======== LISTED RECORDS

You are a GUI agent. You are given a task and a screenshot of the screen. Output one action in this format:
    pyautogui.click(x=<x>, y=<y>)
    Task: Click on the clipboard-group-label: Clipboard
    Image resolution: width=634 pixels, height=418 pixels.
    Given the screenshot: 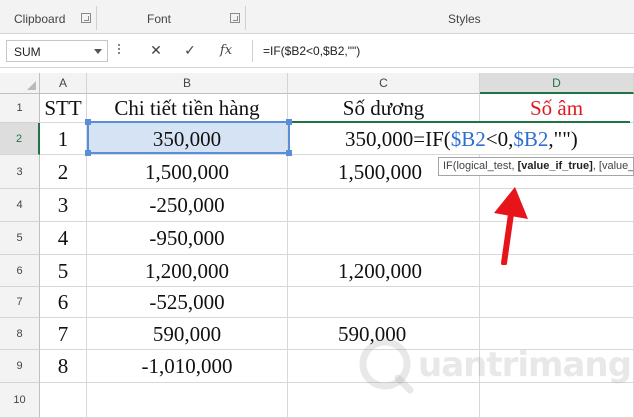 What is the action you would take?
    pyautogui.click(x=40, y=19)
    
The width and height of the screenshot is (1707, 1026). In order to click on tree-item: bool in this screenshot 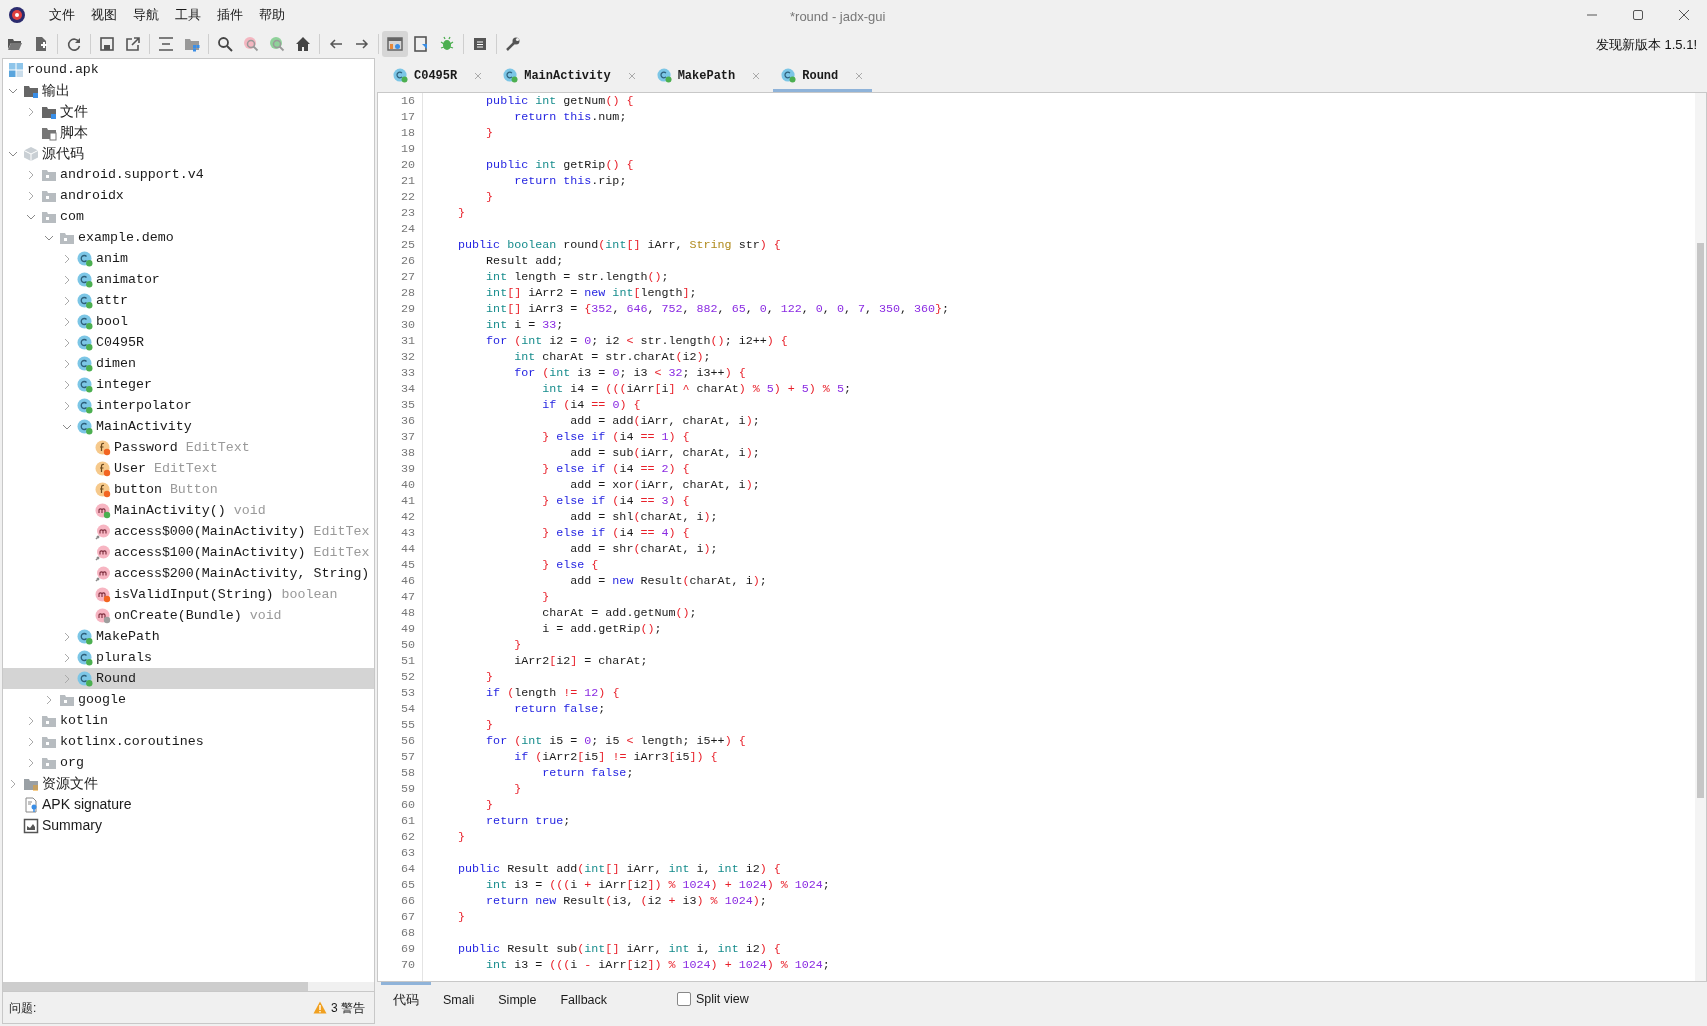, I will do `click(188, 322)`.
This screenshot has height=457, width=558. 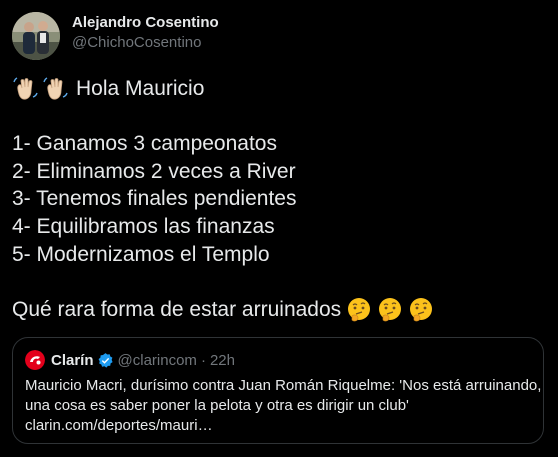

================

### WORK TASK
Retype the records line for line, starting with the first line and going on through the line with "Image resolution: width=634".

### RESULT FOR THIS EXERCISE
You are a GUI agent. You are given a task and a screenshot of the screen. Output one action in this format:
    pyautogui.click(x=<x>, y=<y>)
    Task: Click on the clipboard-group-label: Clipboard
    Image resolution: width=634 pixels, height=418 pixels.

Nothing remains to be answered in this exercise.